In this phase, the BMC has completed the installation of 182 bulk flow meters, which will give hourly readings of the quantity of water released from pipelines, and the demarcation of DMZs which are supply zones earmarked to ascertain the amount of water supplied to each ward.
“254 such zones have been identified and the bulk flow meters that have been installed are giving out readings of the amount of water supplied in these zones. But due to on-site problems, there are still a couple of flow meters that would be relocated soon,” said a senior civic official from the BMC’s hydraulic engineer’s department.
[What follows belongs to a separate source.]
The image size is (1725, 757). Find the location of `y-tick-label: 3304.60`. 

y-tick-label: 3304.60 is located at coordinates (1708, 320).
HT had reported in November that the BMC had started compiling flow meter readings for supply zones in three wards (B – Mandvi, Umerkhadi and Dongri; H West – Bandra West, Khar West, and Santacruz West and T - Mulund) to determine the amount of water supplied to these wards as supply zones in these wards had been earmarked.
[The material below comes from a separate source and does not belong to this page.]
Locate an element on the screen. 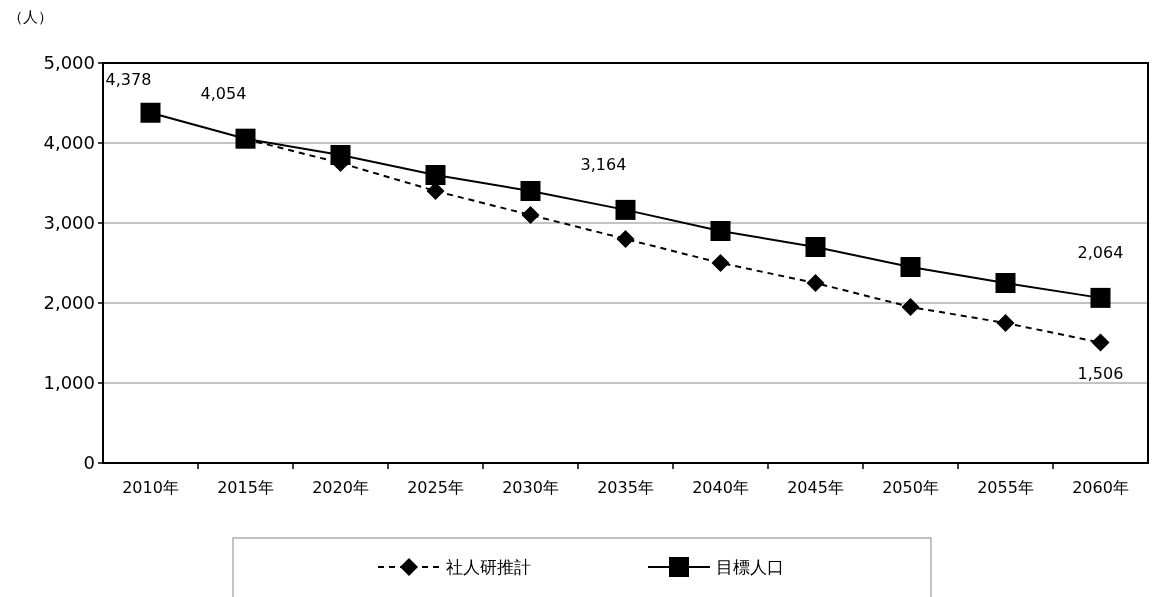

However, the challenge of metering consumer connections still threatens the completion of the audit. “We are now in the process of tagging the consumer connections to each supply zone so that installation of new consumer meters can be systematically undertaken,” said the official.
The BMC is still in the process of surveying unmetered connections in South Mumbai and is yet to procure consumer water meters to be installed across the city. Officials admit that installing new consumer meters and ensuring that meters are functional are the most difficult stages of the project. As planned, only after accurate measurement of water consumption is complete can the difference between the amount of water supplied to each ward and the amount used by citizens be determined to know the exact quantity of water lost.